Anyway naturally they didn’t touch it. The Dosa variety I ended up turned out to be Fibre Rich and Diabetic friendly. So I have couple of more labels getting selected! Best part was that this variety is instant as the batter hardly needs fermentation. I ended up making it with my own twists, as the recipe calls for chaat masala. First was that I was offering oats, on top of it, I can’t expect my hubby dear to like Chaat on his dosa. There is only some extent of innovation of fusion he can accept, for that matter myself as well. So this recipe goes in for a change over.
Oats Masala Dosa
Preparation Time: 10 mins
Cooking Time: 25 mins
Makes 6 dosas
For The Dosa Batter
Quick cooking rolled oats – 1 cup
Urad dal (split black lentils) – 1/4 cup
Moong Dal powder – 2 tbsp (opt)
Salt to taste Red chili flakes – 1 tsp
For The Stuffing
Onions – 1 cup
Fresh Peas – 1/2 cup
Carrots, grated – 1/2 cup
Green chilli – 2 medium
Salt to taste
Red Chilli powder – 1/2 tsp
Curry powder – 1/2 tsp (opt) or else add coriander pw
Turmeric powder a pinch
Oil – 2 tsp
Potatos – 1 medium if required
Oil for making the Dosas
How to make the Oats Dosa
For the dosa batter
Dry roast both Urad dal and Oats separately blend in a mixer to a fine powder. Add moong dal if you want to add.
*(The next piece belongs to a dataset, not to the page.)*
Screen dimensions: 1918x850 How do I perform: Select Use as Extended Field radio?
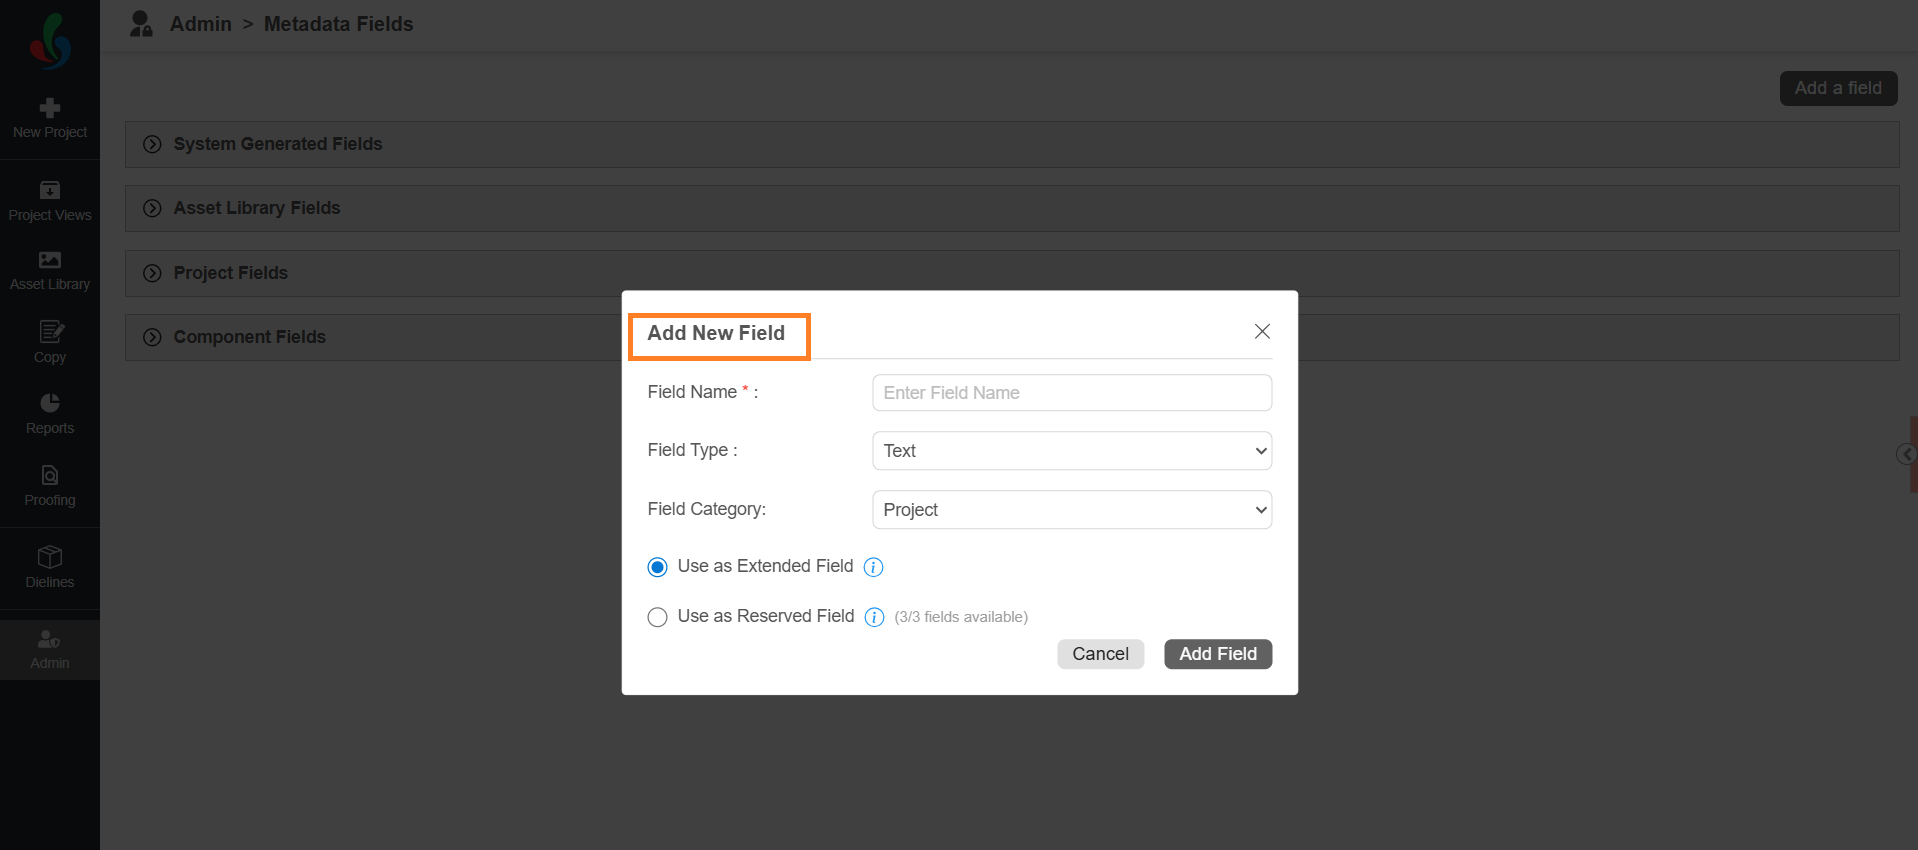click(x=657, y=567)
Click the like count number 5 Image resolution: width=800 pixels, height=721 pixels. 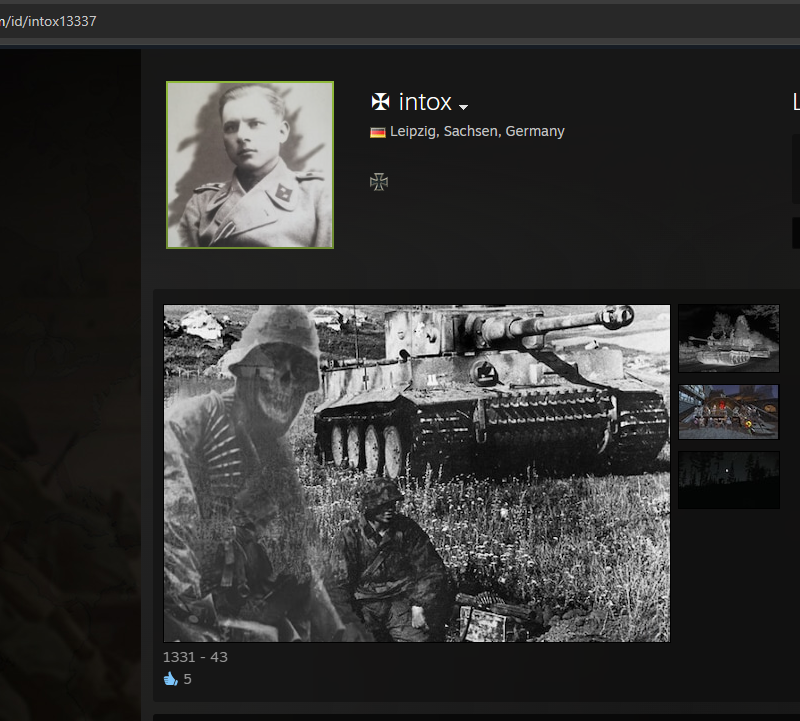(188, 679)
Transfer to a bowl, add enough water along with salt, red chili flakes and make a pouring consistency of batter. Cover and keep aside for 10 to 15 minutes.
For the stuffing
Heat the oil in a broad non-stick pan and add chopped onions, green chilli.
Sauté on a slow flame for 2 to 3 minutes, till the onions turn translucent.
Add the carrots and green peas, mix well and sauté on a medium flame for another 1 to 2 minutes.
Add the salt, spice powders, mix well and cook on a medium flame for 1 to 2 more minutes.
I ended up adding potatoes, so mix well and switch off and and keep aside.
How to proceed to make dosas
Heat a non-stick tawa, pour a spoonful of the batter on the tawa and move the spoon in a circular motion to make small round dosa.
Sprinkle few drops of oil around the edges and cook on a medium flame with a lid covered, till the dosa turns light brown in colour. Flip on the other side and cook well.
Place a portion of the stuffing in the centre of the dosa and fold over.
Repeat with the remaining batter and stuffing to make the remaining dosas.
Serve immediately with a chutney of your choice.
I ended up making the stuffing very spicy, so had to add potatoes to balance. Make small dosas so that it’s easy to handle and faster to cook.
Since I made this more of a south Indian style, I managed to get the crowd pleased. But I think with chaat masala you will end up with a different taste.
Do not keep the batter for too long as it becomes thicker making it difficult to spread.